Si chiamano con lo stesso nome — «queso manchego» — ma pasta, stagionatura e sapore sono lontani quanto la loro origine. La variante Dop è prodotta con latte di pecore di razza manchega, allevate fra i mulini a vento dell’altopiano spagnolo: un formaggio grasso e ricco di proteine, menzionato nel Don Chisciotte di Miguel de Cervantes, il cavaliere errante della Mancia, e ancora oggi un «must» nei bar di tapas più sofisticati. Il «sosia» d’oltreoceano è a pasta molle, prodotto con il latte delle mucche centroamericane e venduto nei supermercati messicani a poco prezzo (qualcosa in più nei vicini Stati Uniti), talvolta già affettato per farcire le quesadillas .

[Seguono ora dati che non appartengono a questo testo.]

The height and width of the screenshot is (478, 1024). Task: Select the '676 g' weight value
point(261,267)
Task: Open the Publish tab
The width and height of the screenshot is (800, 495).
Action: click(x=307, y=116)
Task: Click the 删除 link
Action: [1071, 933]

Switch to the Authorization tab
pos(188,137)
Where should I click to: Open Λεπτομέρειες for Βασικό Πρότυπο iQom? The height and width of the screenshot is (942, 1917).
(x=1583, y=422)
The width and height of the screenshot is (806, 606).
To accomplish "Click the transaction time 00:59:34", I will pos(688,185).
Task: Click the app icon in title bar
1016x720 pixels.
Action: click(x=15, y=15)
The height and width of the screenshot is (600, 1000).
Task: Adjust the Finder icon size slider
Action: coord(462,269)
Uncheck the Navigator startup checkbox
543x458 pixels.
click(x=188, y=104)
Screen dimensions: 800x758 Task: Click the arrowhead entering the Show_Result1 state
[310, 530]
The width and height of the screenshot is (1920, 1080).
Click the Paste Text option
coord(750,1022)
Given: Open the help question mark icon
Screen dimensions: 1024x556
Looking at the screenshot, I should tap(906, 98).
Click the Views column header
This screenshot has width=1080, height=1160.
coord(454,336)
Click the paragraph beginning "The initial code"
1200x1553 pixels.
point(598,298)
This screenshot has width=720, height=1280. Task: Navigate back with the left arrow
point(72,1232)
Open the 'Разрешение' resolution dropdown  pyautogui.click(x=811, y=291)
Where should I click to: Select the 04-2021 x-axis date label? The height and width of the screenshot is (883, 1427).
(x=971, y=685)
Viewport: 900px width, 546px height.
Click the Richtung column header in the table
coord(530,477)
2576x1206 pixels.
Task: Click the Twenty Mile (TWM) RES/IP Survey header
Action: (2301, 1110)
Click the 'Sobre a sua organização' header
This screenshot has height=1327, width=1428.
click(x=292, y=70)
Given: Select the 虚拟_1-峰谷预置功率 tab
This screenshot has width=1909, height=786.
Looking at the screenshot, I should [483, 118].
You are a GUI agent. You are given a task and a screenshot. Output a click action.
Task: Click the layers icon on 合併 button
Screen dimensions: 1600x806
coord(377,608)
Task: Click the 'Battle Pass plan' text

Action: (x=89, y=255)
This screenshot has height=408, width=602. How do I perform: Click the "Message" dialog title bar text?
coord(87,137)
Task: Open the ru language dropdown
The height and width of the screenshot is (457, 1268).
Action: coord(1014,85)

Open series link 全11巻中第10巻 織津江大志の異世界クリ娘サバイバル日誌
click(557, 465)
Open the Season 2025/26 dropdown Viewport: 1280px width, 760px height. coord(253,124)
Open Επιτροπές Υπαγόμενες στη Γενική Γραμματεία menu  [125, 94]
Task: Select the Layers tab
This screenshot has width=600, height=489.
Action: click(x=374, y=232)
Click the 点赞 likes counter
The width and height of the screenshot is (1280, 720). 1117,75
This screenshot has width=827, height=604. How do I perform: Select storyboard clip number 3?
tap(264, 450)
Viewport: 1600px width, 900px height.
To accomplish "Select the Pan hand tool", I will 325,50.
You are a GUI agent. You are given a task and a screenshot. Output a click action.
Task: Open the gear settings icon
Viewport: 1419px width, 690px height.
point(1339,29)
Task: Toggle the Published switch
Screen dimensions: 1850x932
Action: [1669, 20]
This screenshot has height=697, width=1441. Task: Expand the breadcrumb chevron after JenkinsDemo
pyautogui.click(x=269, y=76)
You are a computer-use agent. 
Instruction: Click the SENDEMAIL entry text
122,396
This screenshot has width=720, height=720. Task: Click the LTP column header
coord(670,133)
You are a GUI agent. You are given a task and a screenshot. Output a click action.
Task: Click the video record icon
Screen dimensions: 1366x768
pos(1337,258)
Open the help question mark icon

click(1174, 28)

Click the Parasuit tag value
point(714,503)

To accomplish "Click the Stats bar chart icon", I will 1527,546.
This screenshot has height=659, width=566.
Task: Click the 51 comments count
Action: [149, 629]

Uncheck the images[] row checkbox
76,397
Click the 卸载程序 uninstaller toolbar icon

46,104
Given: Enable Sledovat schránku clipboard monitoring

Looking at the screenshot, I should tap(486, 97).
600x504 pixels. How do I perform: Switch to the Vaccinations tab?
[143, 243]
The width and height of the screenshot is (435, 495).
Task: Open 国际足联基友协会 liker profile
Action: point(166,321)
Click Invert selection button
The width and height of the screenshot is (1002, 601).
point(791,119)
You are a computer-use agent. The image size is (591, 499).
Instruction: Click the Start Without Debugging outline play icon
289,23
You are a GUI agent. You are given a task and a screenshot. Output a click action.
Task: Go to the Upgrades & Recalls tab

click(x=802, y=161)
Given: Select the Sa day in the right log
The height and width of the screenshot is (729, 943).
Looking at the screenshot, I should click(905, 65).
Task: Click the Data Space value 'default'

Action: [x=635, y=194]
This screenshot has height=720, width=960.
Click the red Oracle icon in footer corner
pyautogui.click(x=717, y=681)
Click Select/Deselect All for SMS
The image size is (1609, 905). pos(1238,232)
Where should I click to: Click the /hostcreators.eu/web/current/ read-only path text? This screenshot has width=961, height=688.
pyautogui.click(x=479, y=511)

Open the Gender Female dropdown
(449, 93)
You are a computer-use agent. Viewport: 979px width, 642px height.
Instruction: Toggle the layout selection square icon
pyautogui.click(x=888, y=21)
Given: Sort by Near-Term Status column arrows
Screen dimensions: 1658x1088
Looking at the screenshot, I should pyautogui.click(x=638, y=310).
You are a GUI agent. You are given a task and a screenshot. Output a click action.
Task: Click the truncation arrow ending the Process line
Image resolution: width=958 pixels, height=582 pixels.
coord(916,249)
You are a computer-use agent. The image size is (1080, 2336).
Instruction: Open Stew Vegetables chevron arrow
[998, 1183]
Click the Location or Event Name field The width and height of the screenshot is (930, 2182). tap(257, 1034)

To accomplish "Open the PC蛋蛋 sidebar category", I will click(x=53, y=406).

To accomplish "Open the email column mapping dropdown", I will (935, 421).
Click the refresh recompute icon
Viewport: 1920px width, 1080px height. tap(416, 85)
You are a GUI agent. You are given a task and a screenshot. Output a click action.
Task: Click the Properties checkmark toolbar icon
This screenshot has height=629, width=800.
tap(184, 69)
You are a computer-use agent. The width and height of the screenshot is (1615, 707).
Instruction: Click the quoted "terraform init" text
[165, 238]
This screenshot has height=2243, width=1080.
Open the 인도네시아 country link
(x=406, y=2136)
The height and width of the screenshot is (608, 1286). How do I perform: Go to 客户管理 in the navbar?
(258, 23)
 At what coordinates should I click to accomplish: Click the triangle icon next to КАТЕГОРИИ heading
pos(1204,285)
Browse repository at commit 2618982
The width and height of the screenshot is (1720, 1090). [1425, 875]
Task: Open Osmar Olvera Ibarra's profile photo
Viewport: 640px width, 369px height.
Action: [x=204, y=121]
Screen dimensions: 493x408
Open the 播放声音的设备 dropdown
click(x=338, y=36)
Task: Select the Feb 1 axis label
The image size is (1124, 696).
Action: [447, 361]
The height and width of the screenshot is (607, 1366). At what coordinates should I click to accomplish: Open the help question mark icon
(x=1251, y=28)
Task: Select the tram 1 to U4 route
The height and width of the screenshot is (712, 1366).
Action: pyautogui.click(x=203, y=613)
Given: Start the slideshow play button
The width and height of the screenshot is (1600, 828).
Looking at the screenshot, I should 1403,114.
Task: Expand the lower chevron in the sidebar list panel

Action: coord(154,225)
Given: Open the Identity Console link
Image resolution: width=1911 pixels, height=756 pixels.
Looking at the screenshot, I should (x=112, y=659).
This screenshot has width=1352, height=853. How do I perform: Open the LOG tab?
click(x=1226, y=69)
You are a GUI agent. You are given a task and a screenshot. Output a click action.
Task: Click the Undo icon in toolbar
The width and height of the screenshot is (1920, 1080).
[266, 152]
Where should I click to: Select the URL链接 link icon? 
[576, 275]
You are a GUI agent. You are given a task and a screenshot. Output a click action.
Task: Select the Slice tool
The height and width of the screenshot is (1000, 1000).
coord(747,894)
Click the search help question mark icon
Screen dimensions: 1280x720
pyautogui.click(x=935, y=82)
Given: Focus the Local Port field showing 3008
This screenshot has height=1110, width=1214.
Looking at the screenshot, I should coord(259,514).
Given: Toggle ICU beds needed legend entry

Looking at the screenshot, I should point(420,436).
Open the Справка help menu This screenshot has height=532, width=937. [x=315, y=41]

È un po’ lo stesso destino del nostro parmigiano, che al di là dell’Atlantico si confonde con un ben diverso «parmesan», o della pluri-imitata feta greca. Com’è già successo in altre trattative commerciali, la difesa dell’indicazione geografica e dell’identità dei prodotti agroalimentari è diventata uno scoglio difficilissimo da superare per i negoziatori che in questi giorni a Città del Messico stanno tentando di chiudere la revisione del Trattato di libero scambio fra Unione europea e Messico, in vigore dal 2000. Per il governo di Enrique Peña Nieto è un traguardo da raggiungere in fretta: il Messico sta cercando nuove e più ampie vie commerciali, visto l’incerto futuro del Trattato nordamericano per il libero scambio (Nafta) nell’era Trump.
La Ue ha stilato una lista con oltre 400 indicazioni geografiche, molte delle quali contestate dai produttori messicani ma anche da aziende statunitensi che hanno interessi nel Paese centroamericano. Sono elencati vini, birre, insaccati, ma la parte del leone tocca ai formaggi, ben 57, fra cui alcuni dei nomi più famosi d’Europa: gorgonzola, fontina, grana padano, roquefort… I messicani fanno muro, spiegando che nel loro Paese vige un sistema basato sui marchi registrati, più che sull’origine. «Alcuni nomi sono utilizzati da decenni — commenta René Fonseca, direttore di Canilec (industria casearia), citando il “manchego”, ma anche “parmesano” e feta —. D’altronde sono i nomi che portarono qui gli stessi europei». Peccato che i sottoprodotti della «conquista del Nuevo Mundo» siano assai diversi dalle prelibatezze della tradizione e stiano già da tempo invadendo anche il mercato statunitense, facendo concorrenza diretta ai prodotti Dop del Vecchio continente.
Il conflitto maggiore è proprio sul «manchego», che nella versione messicana — «una frode ai consumatori», denunciano gli spagnoli — rappresenta addirittura il 15 per cento del mercato caseario nel Paese centroamericano. Alla fine probabilmente si arriverà a un compromesso per poter dare nuovo impulso agli scambi commerciali fra Ue e Messico, che dal 2000 sono più che triplicati. «L’Unione europea sta difendendo molto bene nel mondo il concetto di indicazione d’origine ma quando si arriva a parlare del singolo nome le trattative diventano più difficili — riconosce Massimo Forino, direttore di Assolatte —. Dove ci sono forti comunità di italiani si discute più di gorgonzola e parmigiano, in Messico il nodo è sul “manchego”. Ma è comunque importante stabilire subito delle regole chiare per evitare un domani di trovarci in un Far West. Il Messico non è un mercato enorme ma sta crescendo in modo importante. Nel 2017 l’export caseario italiano in Messico è aumentato del 30% per un totale di circa 370 tonnellate, pari a 3,5-4 milioni di euro. Meglio mettere i puntini sulle i».
I negoziatori tenteranno fino a mercoledì di chiudere l’accordo su regole di origine e proprietà intellettuale. Se il formaggio resta sul tavolo, si slitterà al nono round.